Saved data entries
»»

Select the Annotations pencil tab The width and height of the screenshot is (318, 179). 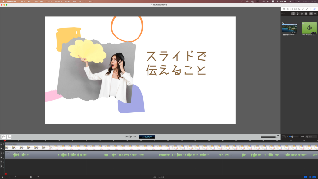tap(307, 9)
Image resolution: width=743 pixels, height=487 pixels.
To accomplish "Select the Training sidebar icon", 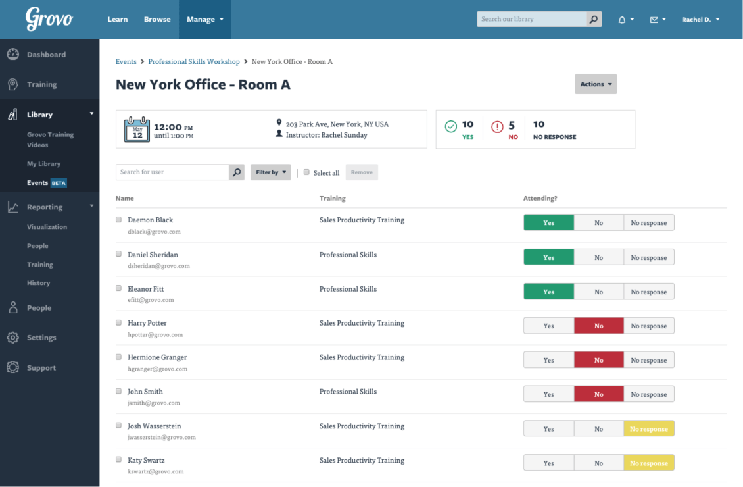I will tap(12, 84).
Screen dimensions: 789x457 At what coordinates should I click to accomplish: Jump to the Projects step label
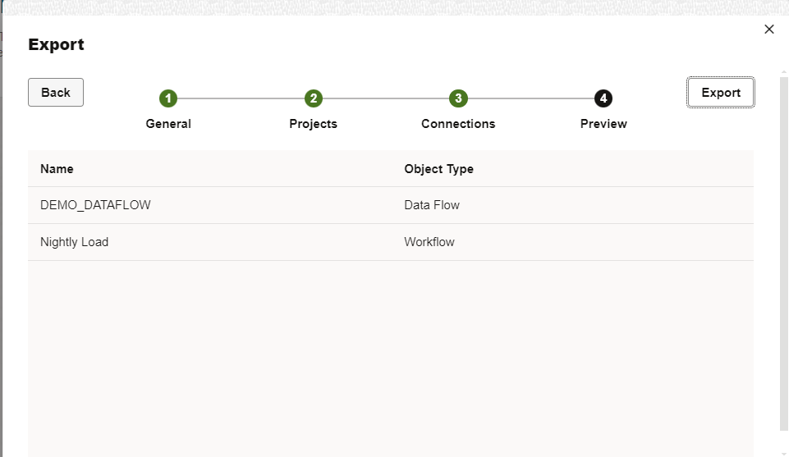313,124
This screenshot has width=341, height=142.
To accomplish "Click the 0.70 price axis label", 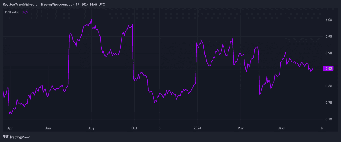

««
»»

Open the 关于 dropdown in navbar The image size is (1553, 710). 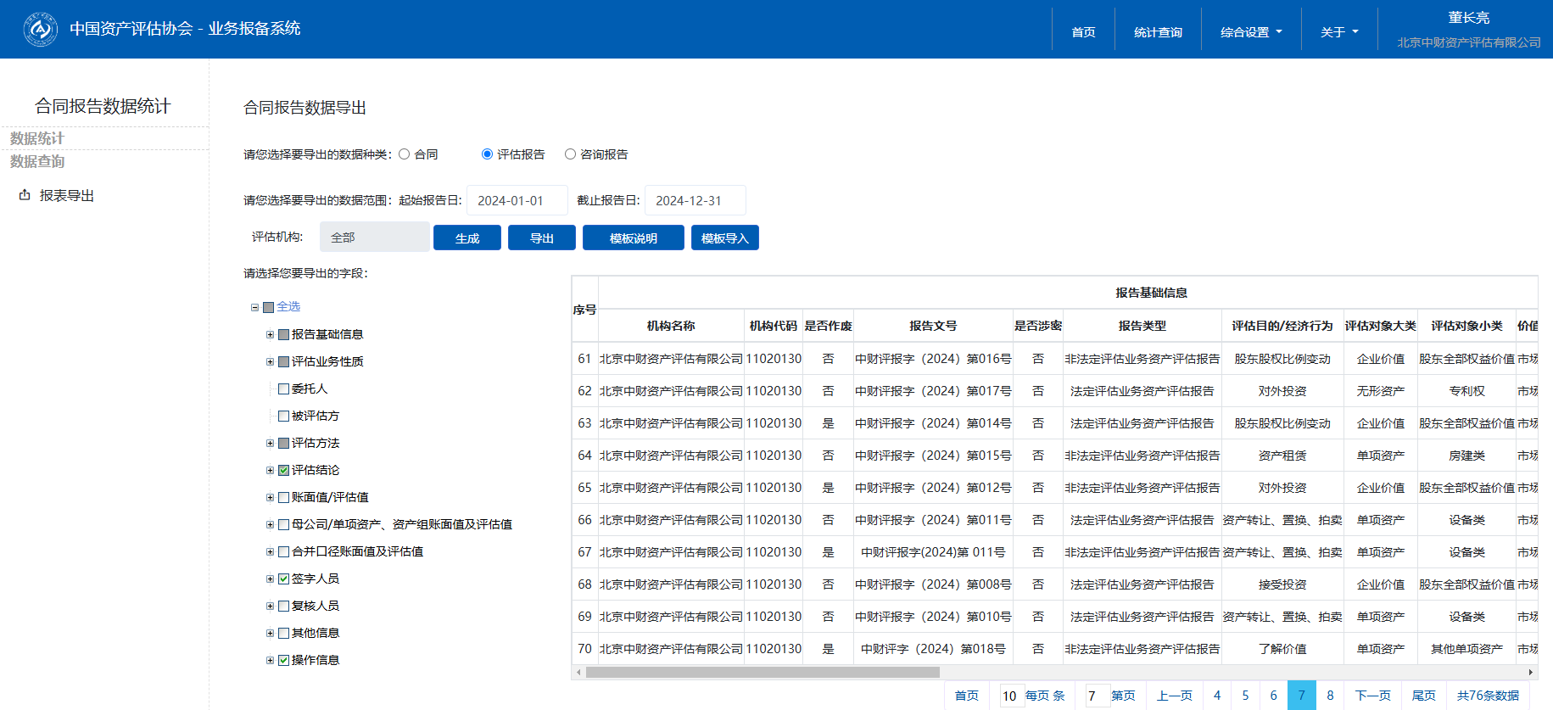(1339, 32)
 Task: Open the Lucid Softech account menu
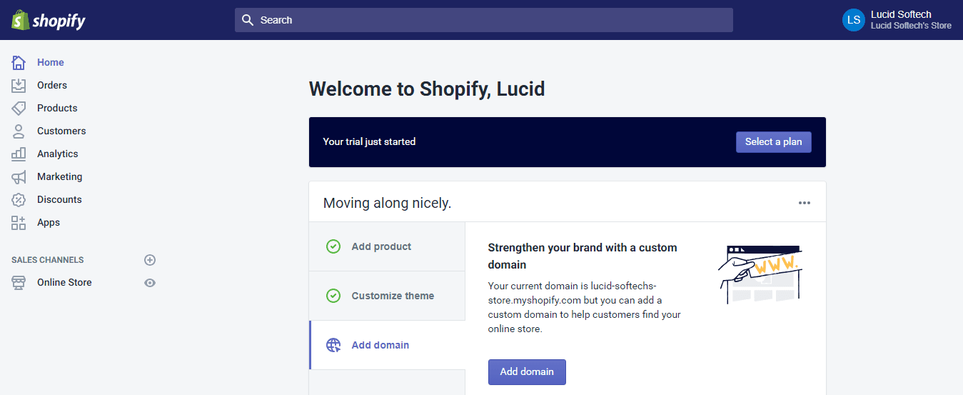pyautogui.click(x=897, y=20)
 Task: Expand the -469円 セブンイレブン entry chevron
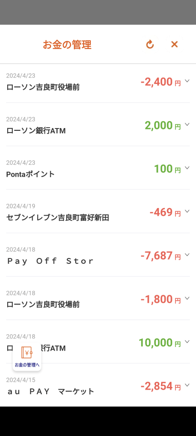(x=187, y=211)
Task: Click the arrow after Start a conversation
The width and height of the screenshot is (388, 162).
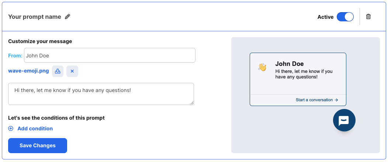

««
»»

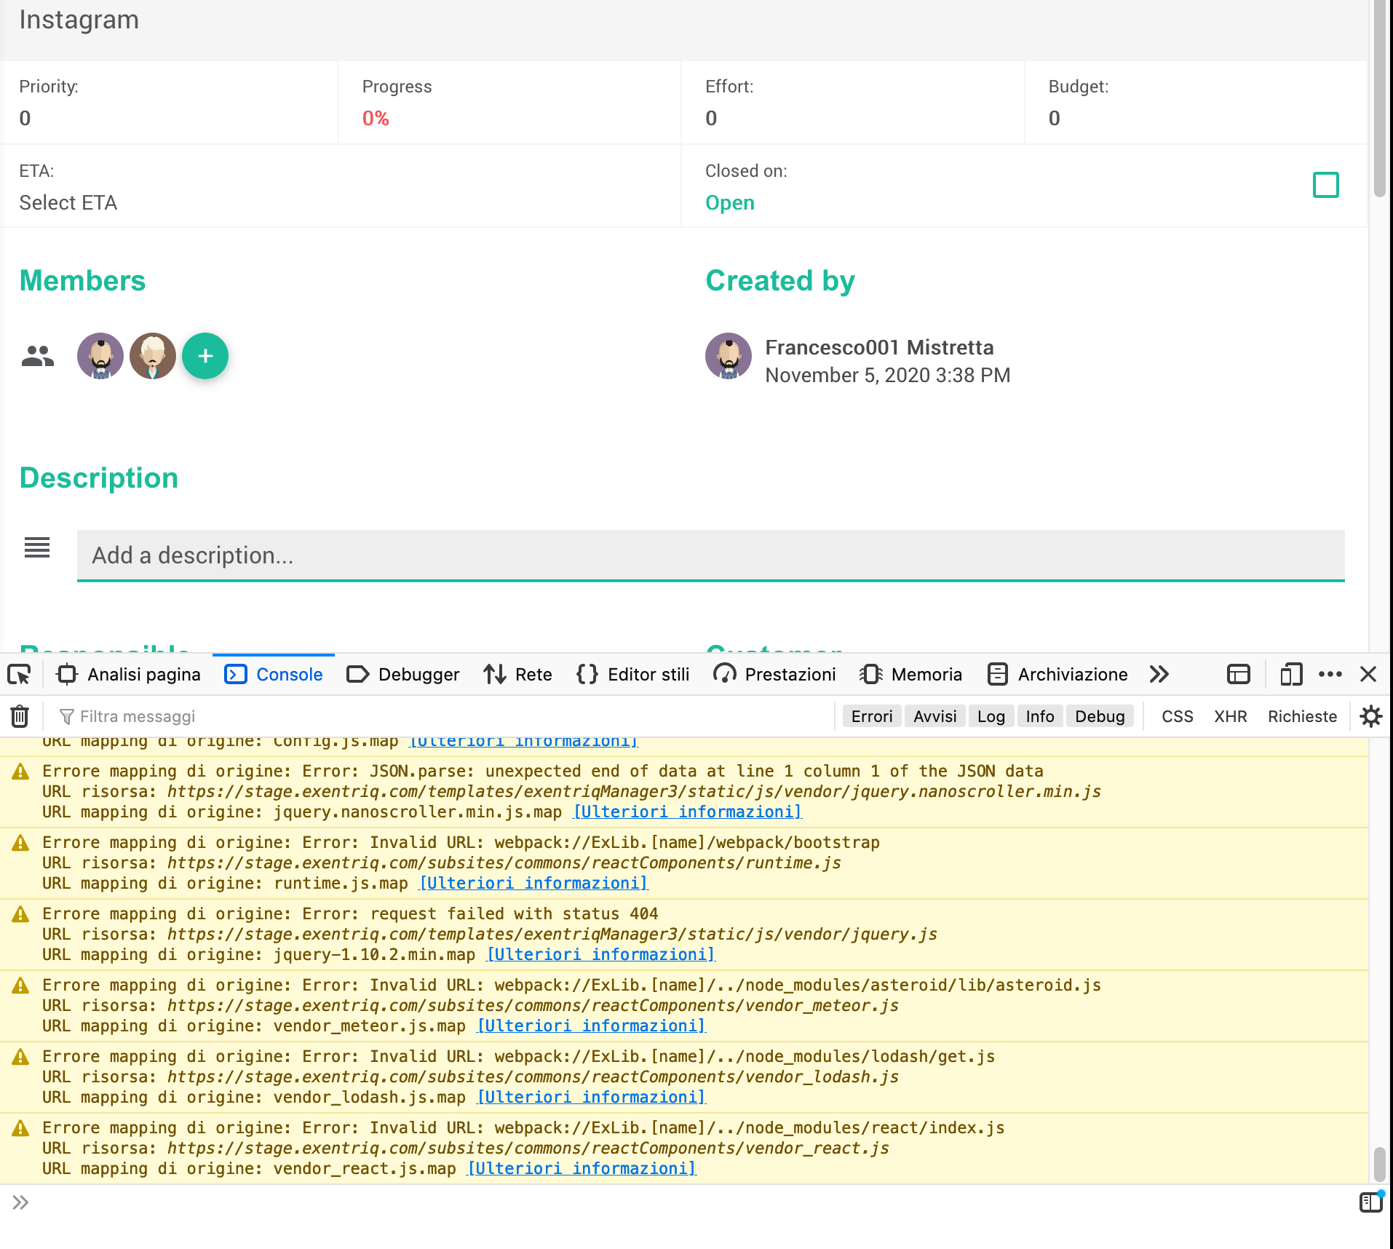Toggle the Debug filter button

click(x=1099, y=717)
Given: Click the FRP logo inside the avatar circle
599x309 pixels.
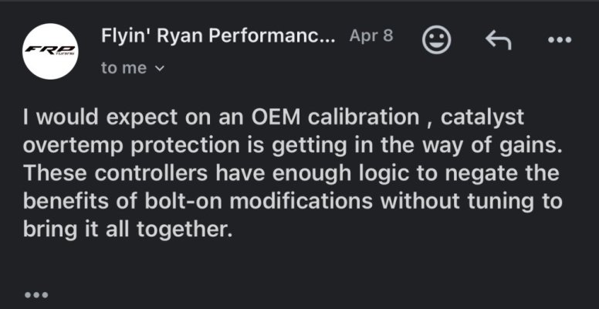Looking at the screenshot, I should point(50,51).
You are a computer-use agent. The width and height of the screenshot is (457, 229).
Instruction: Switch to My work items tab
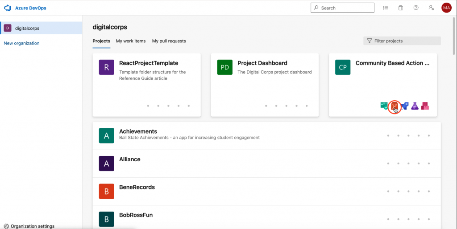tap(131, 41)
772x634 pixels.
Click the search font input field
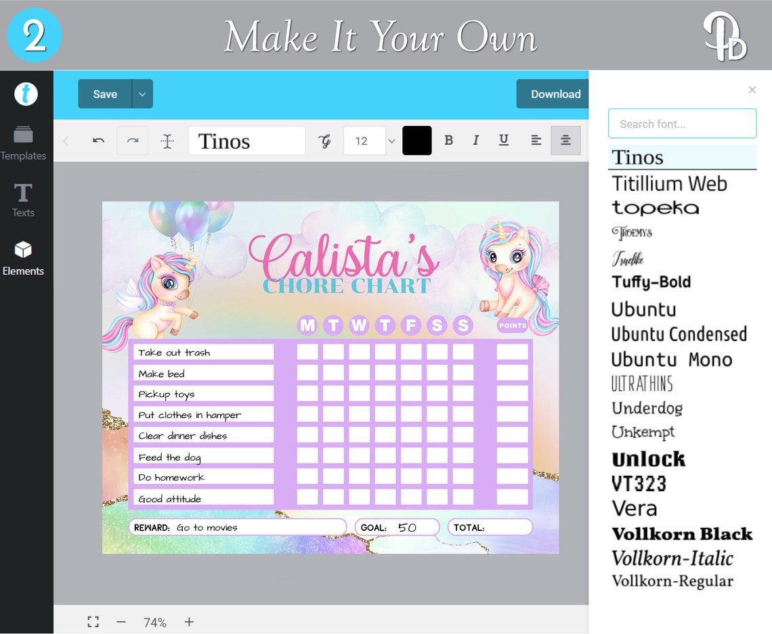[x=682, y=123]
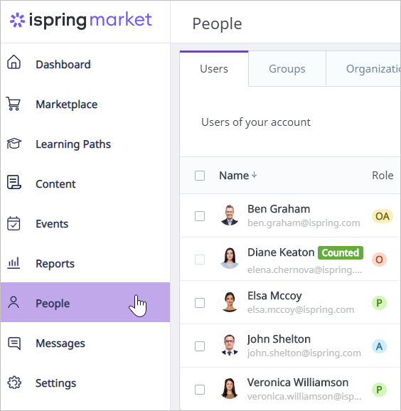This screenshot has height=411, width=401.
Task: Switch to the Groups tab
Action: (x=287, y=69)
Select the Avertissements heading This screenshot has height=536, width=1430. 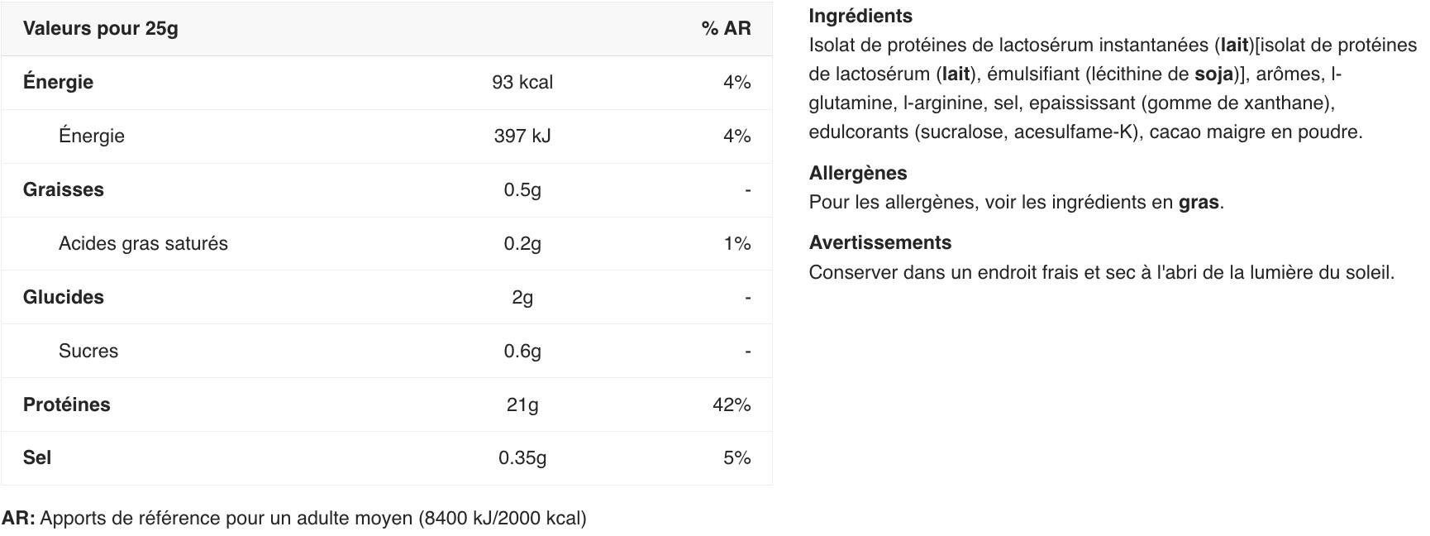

««

#### [Task item]
Would you write out exactly the lines above, starting at the line containing "Instruction: Switch to My work items tab" and stopping after the line containing "Select the Avertissements"? Omit the pictures.

#### [Task response]
Instruction: Switch to My work items tab
tap(131, 41)
772x634 pixels.
Click the search font input field
[x=682, y=123]
This screenshot has height=411, width=401.
Task: Switch to the Groups tab
Action: (x=287, y=69)
Select the Avertissements heading This screenshot has height=536, width=1430. 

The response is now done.